Ascertainment of Dietary Intake

To assess dietary intake of fructose and vitamin C, we used a validated FFQ that inquired about the average use of >130 foods and beverages during the previous year.6062 The baseline dietary questionnaires were completed in 1984 (NHS1), 1991 (NHS2), and 1986 (HPFS) and were updated every 4 yr. Nutrient intakes were computed by multiplying the frequency of use response for individual foods or supplements by the nutrient content of the specified portion sizes. Values for nutrients were derived from the US Department of Agriculture sources and supplemented with information from manufacturers.

Fructose exists both as a monosaccharide and as half of the disaccharide sucrose; fructose is liberated from sucrose in the small intestine; therefore, using FFQs, we computed the percentage of total caloric intake from fructose as equal to the percentage of caloric intake obtained from free fructose plus half the percentage of caloric intake obtained from sucrose. In NHS1 at baseline, orange and other fruit juices (18.7%), apples (11.1%), sugar-sweetened cola and other soft drinks (11.0%), other sugar sweetened beverages (5.9%), bananas (5.8%), raisins (3.6%), and oranges (3.1%) contributed 59.2% of all fructose consumed by the cohort. In NHS2 at baseline, the largest contributors to total fructose consumption were sugar-sweetened cola and other soft drinks (20.0%), orange and other fruit juices (18.7%), apples (10.5%), bananas (5.5%), other sugar-sweetened beverages (5.3%), yogurt (3.9%), and raisins (3.8%), accounting for 67.7% of fructose intake. In HPFS at baseline, orange and other fruit juices (18.0%), sugar-sweetened cola and other soft drinks (12.8%), apples (11.6%), bananas (6.9%), raisins (4.7%), other sugar-sweetened beverages (4.4%), and oranges (3.3%) contributed 61.7% of all fructose consumed. In all three cohorts, the contributions to total vitamin C intake were heavily influenced by vitamin C supplements (46.2% in NHS1, 35.1% in NHS2, and 50.4% in HPFS), multivitamin supplements (11.8% in NHS1, 13.4% in NHS2, and 10.6% in HPFS), and orange juice (8.1% in NHS1, 9.7% in NHS2, and 8.6% in HPFS).
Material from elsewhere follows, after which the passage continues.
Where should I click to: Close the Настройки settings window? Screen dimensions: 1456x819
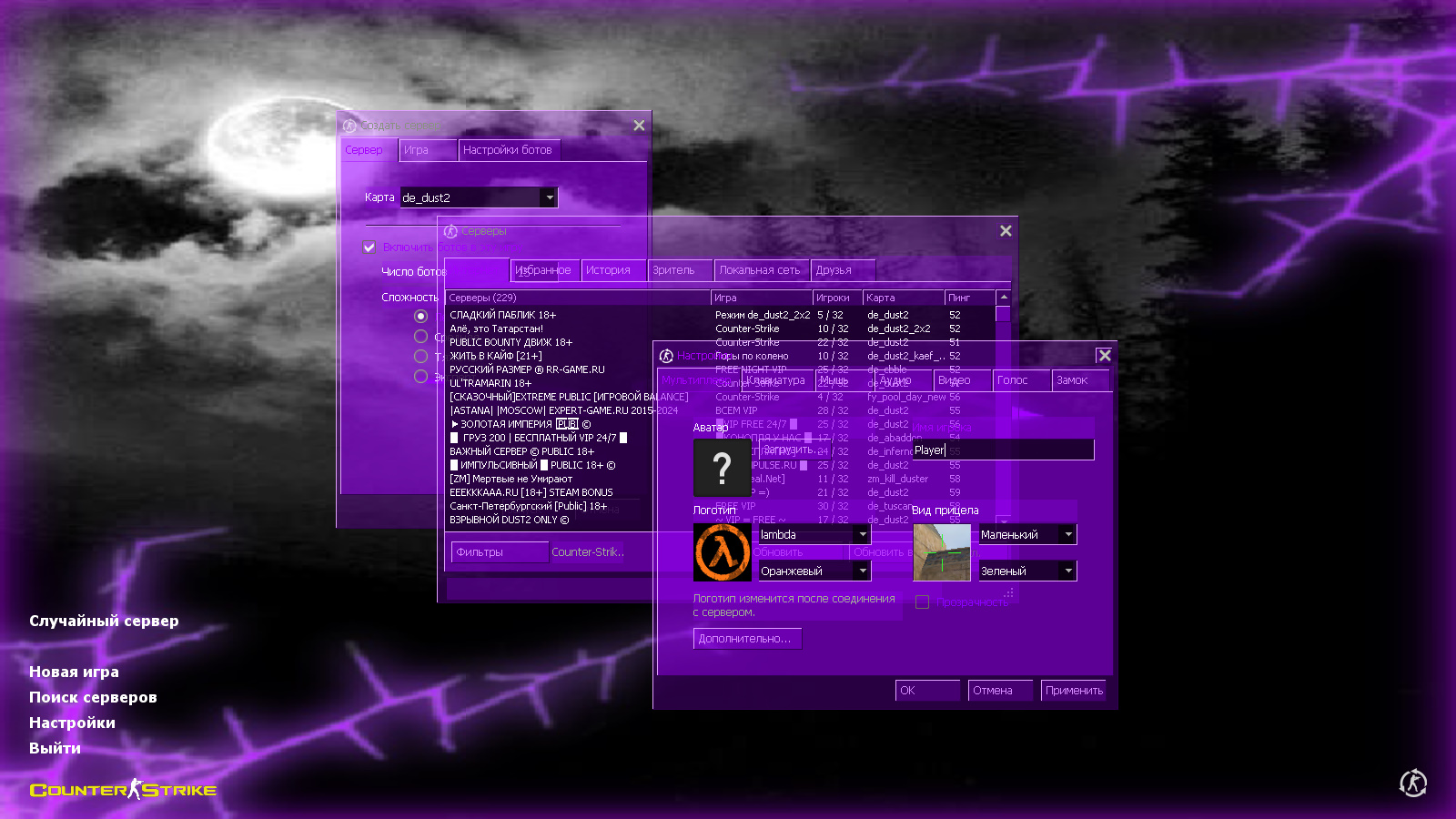click(1104, 356)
Food intake assessed by these dietary questionnaires were validated previously in these cohorts against either two or four 1-wk diet records.61,62 Specifically for fructose intake, the deattenuated correlation coefficients between the intakes measured by our FFQs and diet records for dietary exposures of interest were 0.84 for sugar-sweetened cola, 0.55 for other sugar-sweetened soft drinks, 0.78 for orange juice, 0.70 for apples, 0.76 for oranges, 0.95 for bananas, 0.59 for raisins, and 0.89 for other fruit juices.60 For vitamin C intake, the deattenuated correlation coefficients for total vitamin C intake between the dietary records and the questionnaires were 0.75 in women and 0.92 in men.61,62

Each participant's fructose and vitamin C intake was originally measured using the first FFQ (1984, 1991, and 1986). With each subsequent FFQ during follow-up, a participant's fructose and vitamin C intake was recalculated to reflect the most recent dietary information. For the purposes of a sensitivity analysis, we also examined time-averaged intake of fructose and vitamin C, whereby the fructose and vitamin C intake computed from each subsequent FFQ was combined with intakes computed from previous FFQs to create a weighted average (weighted by time).
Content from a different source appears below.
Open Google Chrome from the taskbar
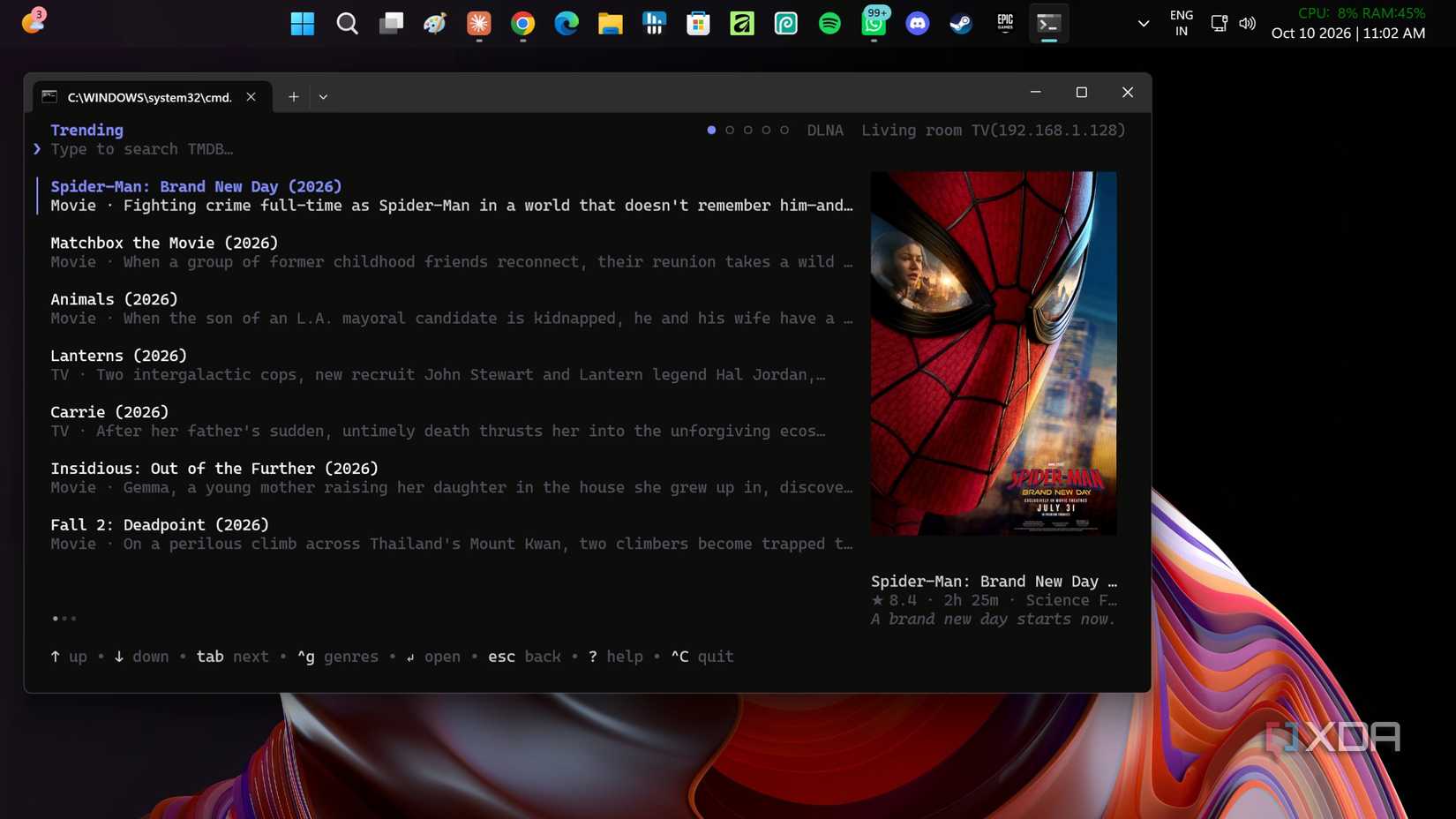This screenshot has height=819, width=1456. click(522, 24)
Ascertainment of Other Factors

Age, BMI (calculated as weight in kilograms divided by height in meters squared), smoking status, physical activity, and dietary covariates (intakes of alcohol, caffeine, and folate) were ascertained from questionnaires and updated at each time point that fructose and vitamin C intake were updated. Questionnaire-derived information about these covariates, like fructose and vitamin C, was also previously validated, with correlations of 0.97 for weight and 0.79 for physical activity, and among dietary variables, correlations ranged from 0.77 for folate to 0.90 for alcohol.57,6163 Family history of hypertension was available on the 1992 (NHS1), 1989 (NHS2), and 1990 (HPFS) questionnaires.

Ascertainment of Hypertension

The baseline and follow-up biennial questionnaires asked participants to report whether a clinician had made a new diagnosis of hypertension during the preceding 2 yr. Self-reported hypertension was shown to be highly reliable in NHS1 and HPFS.64,65 In a subset of women who reported hypertension, medical record review confirmed a documented systolic and diastolic BP >140 and 90 mmHg, respectively, in 100%; among the men, 100% of a subset who reported hypertension also had the diagnosis confirmed by medical record review.64,65 In addition, self-reported hypertension was highly predictive of subsequent cardiovascular events. A participant was considered to have prevalent hypertension when he or she reported this diagnosis on any questionnaire up to and including the 1984 (NHS1), 1991 (NHS2), or 1986 (HPFS) questionnaire. Participants with prevalent hypertension were excluded. Cases included individuals who first reported hypertension on subsequent questionnaires and whose year of diagnosis postdated the return of the 1984, 1991, or 1986 questionnaire.

Statistical Analysis

Total fructose intake was divided into quintiles (of percentage of total energy intake) for the primary analysis. We categorized total daily vitamin C intake (in mg/d) originally into five categories: <250, 250 to 499, 500 to 999, 1000 to 1499, and ≥1500. These categories were chosen on the basis of the previous observation that the inverse relation between vitamin C intake and gout (a uric acid–associated disease) was manifest at intakes of ≥250 mg/d and not at lower levels (H. Choi, personal communication, November 30, 2007). Nevertheless, we performed secondary analyses using a lower reference group of vitamin C intake (<100 mg/d).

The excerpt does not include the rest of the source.